(Beginning of Supplied data)
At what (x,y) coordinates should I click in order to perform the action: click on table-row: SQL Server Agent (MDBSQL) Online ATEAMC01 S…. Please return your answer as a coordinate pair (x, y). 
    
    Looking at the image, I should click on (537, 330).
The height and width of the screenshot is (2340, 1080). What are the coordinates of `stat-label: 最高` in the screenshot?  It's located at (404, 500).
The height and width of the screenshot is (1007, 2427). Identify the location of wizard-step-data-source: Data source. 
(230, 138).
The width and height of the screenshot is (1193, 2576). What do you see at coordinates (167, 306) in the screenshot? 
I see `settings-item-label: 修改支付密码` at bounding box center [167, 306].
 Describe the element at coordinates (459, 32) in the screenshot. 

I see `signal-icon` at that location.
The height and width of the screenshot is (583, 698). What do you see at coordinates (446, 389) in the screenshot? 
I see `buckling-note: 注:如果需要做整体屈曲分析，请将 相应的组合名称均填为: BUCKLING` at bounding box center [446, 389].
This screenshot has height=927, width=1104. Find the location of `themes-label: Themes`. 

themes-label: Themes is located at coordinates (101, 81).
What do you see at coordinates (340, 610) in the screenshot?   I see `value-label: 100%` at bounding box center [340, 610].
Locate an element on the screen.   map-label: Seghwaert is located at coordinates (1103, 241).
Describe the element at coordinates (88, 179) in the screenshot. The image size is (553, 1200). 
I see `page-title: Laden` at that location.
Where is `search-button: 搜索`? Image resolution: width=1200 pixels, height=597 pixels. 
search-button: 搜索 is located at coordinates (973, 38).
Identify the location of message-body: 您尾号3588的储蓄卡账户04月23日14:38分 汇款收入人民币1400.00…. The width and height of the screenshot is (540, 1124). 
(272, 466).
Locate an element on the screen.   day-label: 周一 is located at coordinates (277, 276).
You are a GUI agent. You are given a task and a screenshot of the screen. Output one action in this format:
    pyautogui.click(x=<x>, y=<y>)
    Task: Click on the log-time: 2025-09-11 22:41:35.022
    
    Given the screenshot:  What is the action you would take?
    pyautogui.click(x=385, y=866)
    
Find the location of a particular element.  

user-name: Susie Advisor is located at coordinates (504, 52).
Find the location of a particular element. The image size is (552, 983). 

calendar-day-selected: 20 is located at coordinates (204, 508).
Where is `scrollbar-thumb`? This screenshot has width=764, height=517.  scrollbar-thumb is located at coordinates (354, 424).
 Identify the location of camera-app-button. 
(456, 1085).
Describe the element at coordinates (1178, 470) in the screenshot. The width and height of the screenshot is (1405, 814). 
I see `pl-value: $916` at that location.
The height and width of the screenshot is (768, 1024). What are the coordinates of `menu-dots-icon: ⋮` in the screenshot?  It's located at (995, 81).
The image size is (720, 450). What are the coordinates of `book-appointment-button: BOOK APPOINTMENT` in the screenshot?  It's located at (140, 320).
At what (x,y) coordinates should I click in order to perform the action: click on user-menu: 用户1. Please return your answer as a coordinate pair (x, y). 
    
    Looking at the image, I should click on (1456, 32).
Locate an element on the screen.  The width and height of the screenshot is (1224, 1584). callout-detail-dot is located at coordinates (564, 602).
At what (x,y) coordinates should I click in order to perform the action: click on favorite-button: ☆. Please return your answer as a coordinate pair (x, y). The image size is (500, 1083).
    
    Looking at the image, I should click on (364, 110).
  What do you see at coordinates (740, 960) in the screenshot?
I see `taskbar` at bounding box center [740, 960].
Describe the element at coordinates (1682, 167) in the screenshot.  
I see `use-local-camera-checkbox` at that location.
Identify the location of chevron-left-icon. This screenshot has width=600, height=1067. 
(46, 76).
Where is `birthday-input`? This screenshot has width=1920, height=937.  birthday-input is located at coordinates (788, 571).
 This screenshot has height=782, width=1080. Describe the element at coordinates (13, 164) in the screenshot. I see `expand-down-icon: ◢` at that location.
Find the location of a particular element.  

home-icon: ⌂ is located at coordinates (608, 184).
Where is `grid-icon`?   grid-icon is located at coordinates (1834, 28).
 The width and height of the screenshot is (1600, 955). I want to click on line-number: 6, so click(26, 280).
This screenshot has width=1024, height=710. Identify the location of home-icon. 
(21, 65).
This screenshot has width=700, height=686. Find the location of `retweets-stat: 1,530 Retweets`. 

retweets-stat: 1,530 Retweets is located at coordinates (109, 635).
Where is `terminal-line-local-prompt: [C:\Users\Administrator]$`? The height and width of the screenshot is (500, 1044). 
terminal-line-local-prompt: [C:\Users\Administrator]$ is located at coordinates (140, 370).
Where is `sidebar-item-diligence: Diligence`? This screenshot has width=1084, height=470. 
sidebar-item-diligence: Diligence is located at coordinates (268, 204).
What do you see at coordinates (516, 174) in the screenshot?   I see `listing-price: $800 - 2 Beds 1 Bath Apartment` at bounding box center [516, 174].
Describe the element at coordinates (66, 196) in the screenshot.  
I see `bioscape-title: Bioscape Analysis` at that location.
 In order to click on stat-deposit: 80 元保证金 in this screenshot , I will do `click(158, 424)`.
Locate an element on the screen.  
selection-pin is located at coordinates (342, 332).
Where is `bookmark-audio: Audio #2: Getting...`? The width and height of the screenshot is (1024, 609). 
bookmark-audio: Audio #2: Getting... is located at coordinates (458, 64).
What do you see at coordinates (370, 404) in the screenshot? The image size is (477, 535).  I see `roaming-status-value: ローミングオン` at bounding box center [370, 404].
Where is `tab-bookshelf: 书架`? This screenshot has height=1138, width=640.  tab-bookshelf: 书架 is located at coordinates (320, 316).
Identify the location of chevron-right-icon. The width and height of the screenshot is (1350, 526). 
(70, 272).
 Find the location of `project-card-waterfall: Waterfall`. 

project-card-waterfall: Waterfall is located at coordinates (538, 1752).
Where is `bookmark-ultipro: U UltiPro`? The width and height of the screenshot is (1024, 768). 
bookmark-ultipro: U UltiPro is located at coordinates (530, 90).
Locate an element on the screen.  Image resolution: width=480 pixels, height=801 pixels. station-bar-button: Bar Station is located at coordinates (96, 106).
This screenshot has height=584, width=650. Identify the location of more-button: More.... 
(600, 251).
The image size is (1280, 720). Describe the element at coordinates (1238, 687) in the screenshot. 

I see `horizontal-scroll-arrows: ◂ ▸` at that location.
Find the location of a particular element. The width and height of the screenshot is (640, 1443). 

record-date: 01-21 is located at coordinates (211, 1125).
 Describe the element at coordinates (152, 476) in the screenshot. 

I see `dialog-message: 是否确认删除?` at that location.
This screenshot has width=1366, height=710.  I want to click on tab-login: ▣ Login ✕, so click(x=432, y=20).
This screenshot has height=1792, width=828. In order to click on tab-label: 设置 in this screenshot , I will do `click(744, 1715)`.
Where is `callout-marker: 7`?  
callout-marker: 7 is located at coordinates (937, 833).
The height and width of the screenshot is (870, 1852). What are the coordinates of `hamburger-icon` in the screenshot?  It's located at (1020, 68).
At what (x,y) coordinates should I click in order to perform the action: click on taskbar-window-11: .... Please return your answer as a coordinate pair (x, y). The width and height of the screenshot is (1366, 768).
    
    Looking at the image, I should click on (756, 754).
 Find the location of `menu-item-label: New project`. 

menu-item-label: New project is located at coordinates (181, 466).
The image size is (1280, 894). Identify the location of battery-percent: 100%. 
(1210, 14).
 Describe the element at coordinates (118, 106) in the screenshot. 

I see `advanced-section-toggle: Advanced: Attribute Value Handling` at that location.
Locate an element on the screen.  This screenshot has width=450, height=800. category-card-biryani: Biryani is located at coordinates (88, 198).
(End of Supplied data)
▸ **Written task**
Rewrite the material from the line with "Describe the element at coordinates (66, 196)" to the line with "coordinates (96, 106).", replacing "Where is" with "Where can I find" and leaving everything else unchanged.

▸ **Response**
Describe the element at coordinates (66, 196) in the screenshot.  
I see `bioscape-title: Bioscape Analysis` at that location.
 In order to click on stat-deposit: 80 元保证金 in this screenshot , I will do `click(158, 424)`.
Locate an element on the screen.  
selection-pin is located at coordinates (342, 332).
Where can I find `bookmark-audio: Audio #2: Getting...`? The width and height of the screenshot is (1024, 609). 
bookmark-audio: Audio #2: Getting... is located at coordinates (458, 64).
What do you see at coordinates (370, 404) in the screenshot? The image size is (477, 535).  I see `roaming-status-value: ローミングオン` at bounding box center [370, 404].
Where can I find `tab-bookshelf: 书架`? This screenshot has height=1138, width=640.  tab-bookshelf: 书架 is located at coordinates (320, 316).
Identify the location of chevron-right-icon. The width and height of the screenshot is (1350, 526). 
(70, 272).
 Find the location of `project-card-waterfall: Waterfall`. 

project-card-waterfall: Waterfall is located at coordinates (538, 1752).
Where can I find `bookmark-ultipro: U UltiPro`? The width and height of the screenshot is (1024, 768). 
bookmark-ultipro: U UltiPro is located at coordinates (530, 90).
Locate an element on the screen.  Image resolution: width=480 pixels, height=801 pixels. station-bar-button: Bar Station is located at coordinates (96, 106).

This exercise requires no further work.